Trade promotions benefit from significantly higher funding (mainly provided by CPG manufacturers) but also from a well-known process that has been established to allow CPG sales teams to work with their retailer category manager counterparts. No such scalable and well-understood process exists for personalized offers; the CPG consumer promotions team has very little direct contact with the retailer customer marketing team.
The funding imbalance can be addressed by a gradual reallocation of promotional funds from nonperforming trade promotions to better-performing personalized offers. Using a combination of a series of proof points from personalized offers and gains in the number of shoppers who want to receive these personalized offers, it’s possible to implement new, scalable processes that will achieve success.
Riding the wave requires the right balance
Most industry observers would agree that the waves of e-commerce and smartphone apps are not about to abate any time soon; in fact, most observers think they’re only going to increase in the coming years. These twin waves present great opportunities for retailers who are adept at adapting to trends, but they must be sure to maintain the right balance. This is true for grocers who are embarking on the journey to become truly omni-channel; pricing offers must be balanced across the store, e-commerce and smartphone apps. An integrated data and analytical platform that drives omni-channel personalization is the key, and it can take a retailer’s personalization efforts to new heights.
For example, you may find that 90% of your customers are happy with a shelf price of $1.99 for an item, but what happens to the other 10% of customers who are only willing to pay a lower price?
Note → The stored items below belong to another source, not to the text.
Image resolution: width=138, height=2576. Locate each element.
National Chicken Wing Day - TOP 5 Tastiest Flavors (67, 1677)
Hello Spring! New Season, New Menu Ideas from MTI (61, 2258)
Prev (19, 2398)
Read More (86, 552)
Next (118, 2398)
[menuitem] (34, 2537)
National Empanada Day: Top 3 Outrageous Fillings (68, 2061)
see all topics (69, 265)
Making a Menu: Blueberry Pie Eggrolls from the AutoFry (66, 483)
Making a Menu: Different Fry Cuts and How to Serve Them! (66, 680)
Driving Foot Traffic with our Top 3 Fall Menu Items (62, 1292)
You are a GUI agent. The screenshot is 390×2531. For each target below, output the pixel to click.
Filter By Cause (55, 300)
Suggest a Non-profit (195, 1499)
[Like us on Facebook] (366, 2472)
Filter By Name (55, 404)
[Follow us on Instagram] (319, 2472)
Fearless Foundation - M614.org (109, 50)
The retailer could lower the price to the lowest desired price point and accept lower overall profits as a result. Alternately, the retailer could put the $1.99 price on the shelf and then provide personalized offers to the 10% of customers who want to pay a lower price. This approach achieves multiple objectives simultaneously: The retailer achieves their sales and profit targets while delivering a positive price perception and higher customer satisfaction. Doing so, however, requires an integrated approach.
Tracking and improving
The good news is: The further you move down the personalization path, the greater the reward: The more personalized offers you deploy, the more data and insights you have. And having more data and insights means you can more deeply target and personalize future offers. It’s a productive loop that benefits both sides.
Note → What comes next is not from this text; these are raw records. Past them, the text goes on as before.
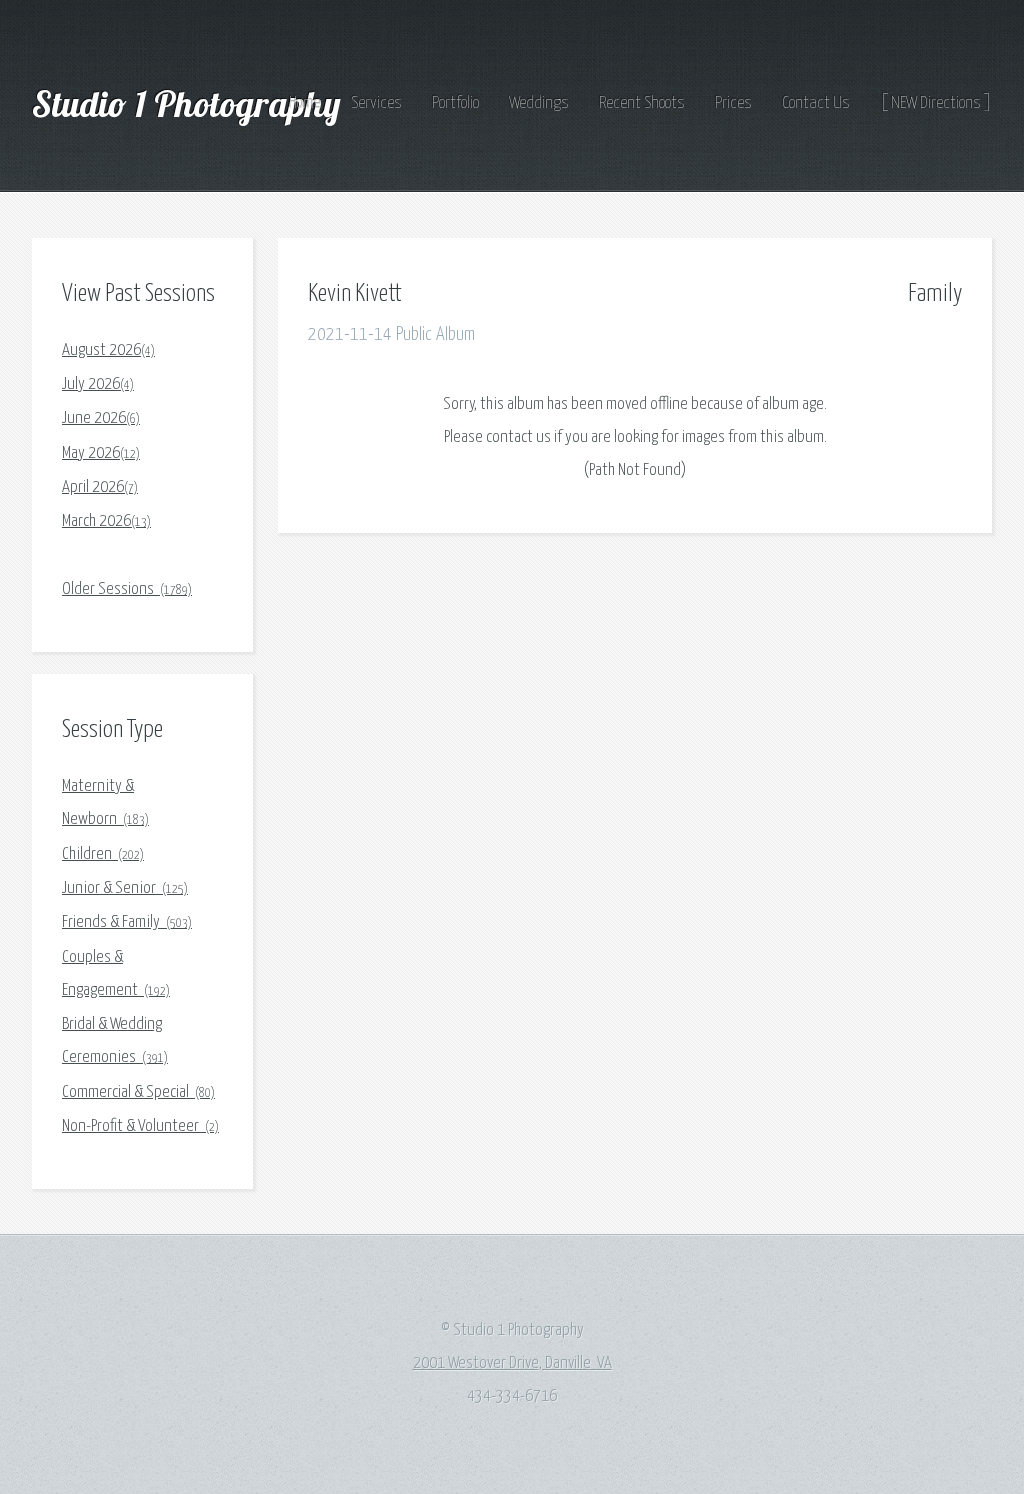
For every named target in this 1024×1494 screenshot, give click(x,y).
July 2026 (98, 384)
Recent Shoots (642, 103)
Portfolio (455, 103)
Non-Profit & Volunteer (140, 1126)
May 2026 (101, 453)
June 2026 (101, 418)
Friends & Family (127, 922)
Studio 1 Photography (190, 103)
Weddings (539, 103)
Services (376, 103)
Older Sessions (127, 589)
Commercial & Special (138, 1092)
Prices (733, 103)
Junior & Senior (125, 888)
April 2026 (100, 487)
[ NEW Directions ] (936, 103)
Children (103, 854)
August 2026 (108, 350)
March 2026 (106, 521)
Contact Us (816, 103)
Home (305, 103)
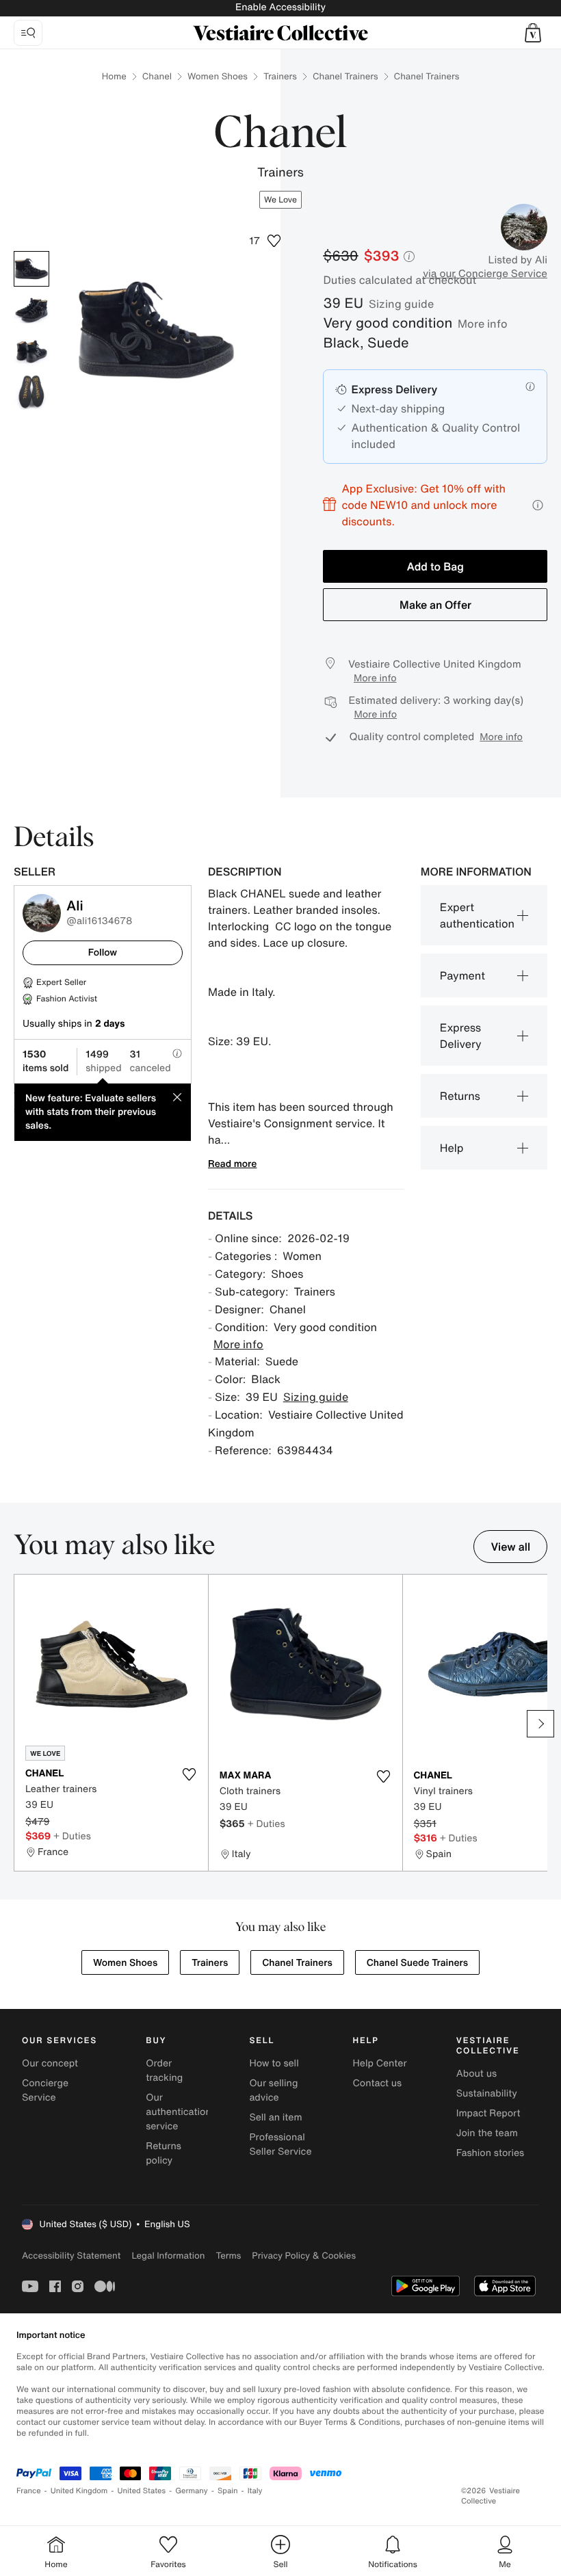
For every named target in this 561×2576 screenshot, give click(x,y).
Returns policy (163, 2153)
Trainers (280, 76)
- Forty-two percent of North Americans are willing to provide personal information in exchange for tailored offers based on what they buy, according to the 2016 Precima Promotional Study.
- Fifty-five percent of North American consumers are more willing to provide their personal information in exchange for special offers and events earmarked for certain best customers.
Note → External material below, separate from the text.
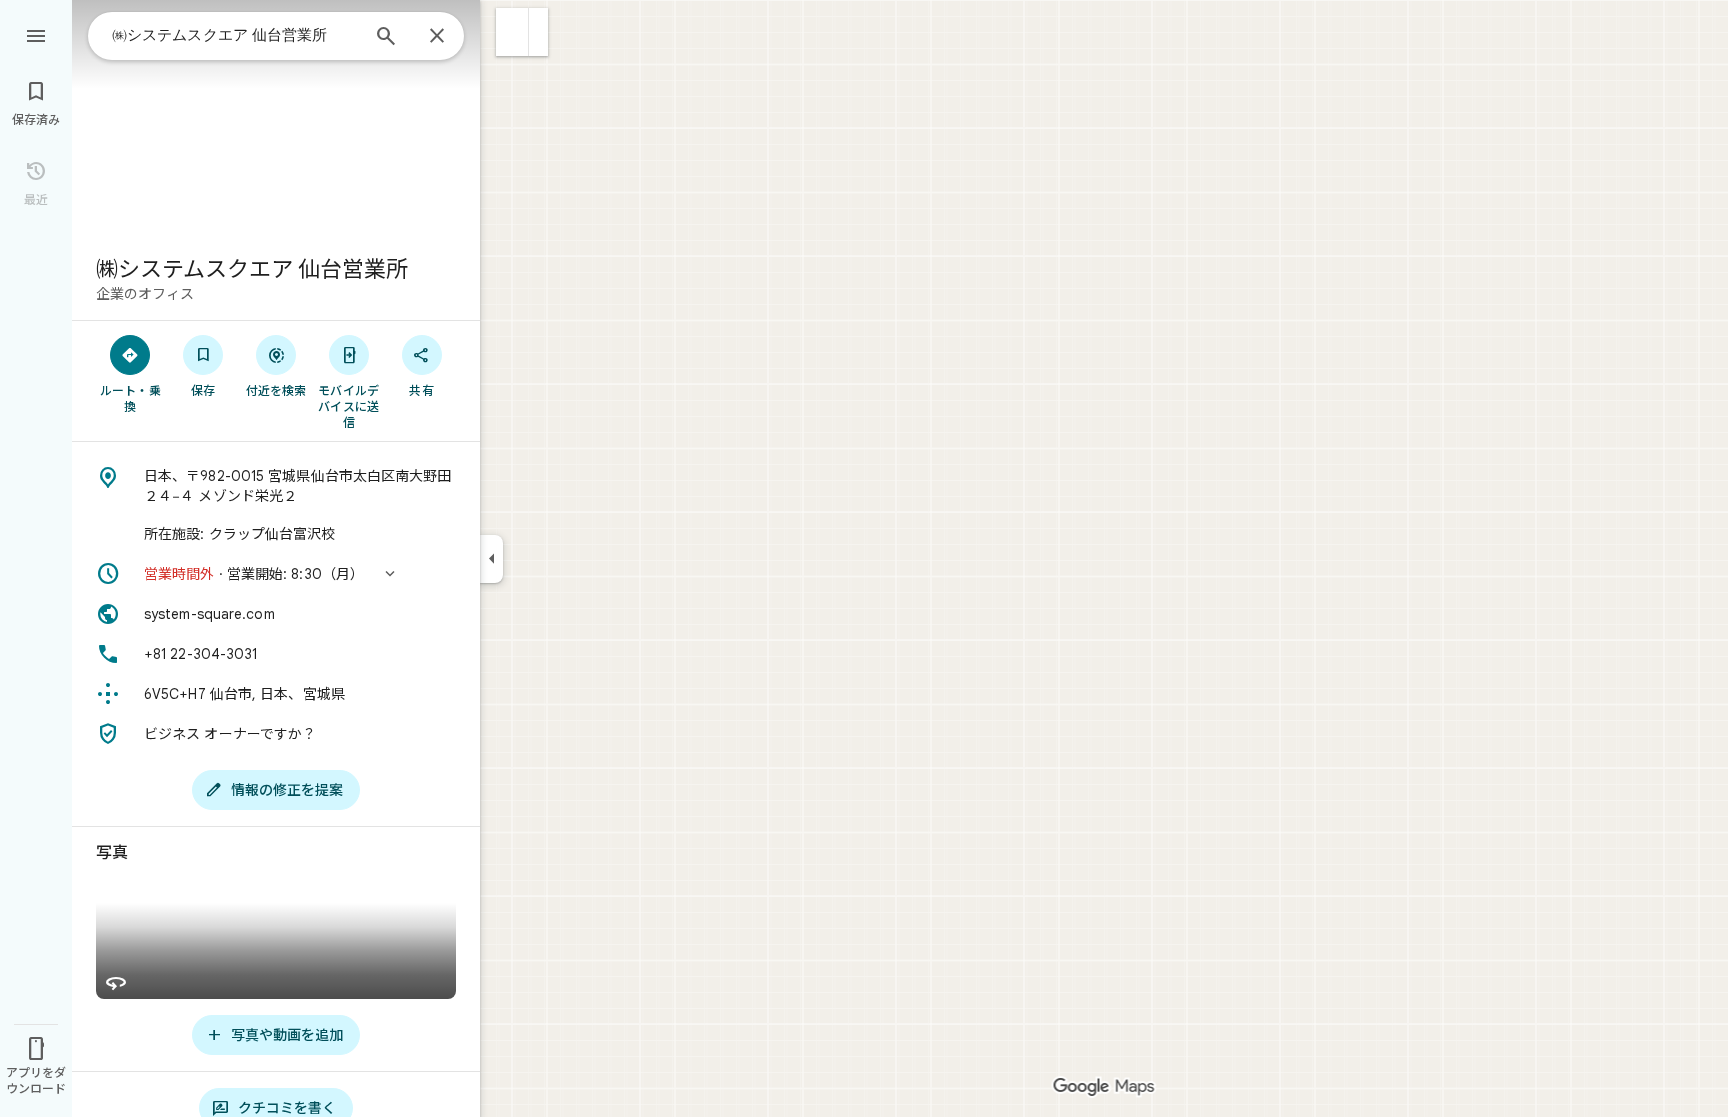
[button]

- Sixty-one percent of consumers would give more personal information if companies sent relevant communications and product offers, according to the 2016 LoyaltyOne Consumer Sentiment Study.
In addition, personalized offers solidify and deepen customer relationships, enhancing loyalty that lasts the length of the customer life cycle. The 2016 Precima Promotional Study found that retailers still have some work to do when it comes to personalizing offers, as only 55% of shoppers are satisfied with the personalization of the offers at their primary store. While 55% is not a low percentage, it compares poorly with the satisfaction level expressed for other criteria – quality (95% satisfaction), regular prices (92%) and trade promotions (83%). CPG manufacturers and grocers must adopt personalization to thrive in a rapidly shifting, digitally oriented marketplace. Competition is fierce, and customer expectations will only increase. The companies that commit to connecting with their best customers – and meeting their needs on a personal level – will ultimately win.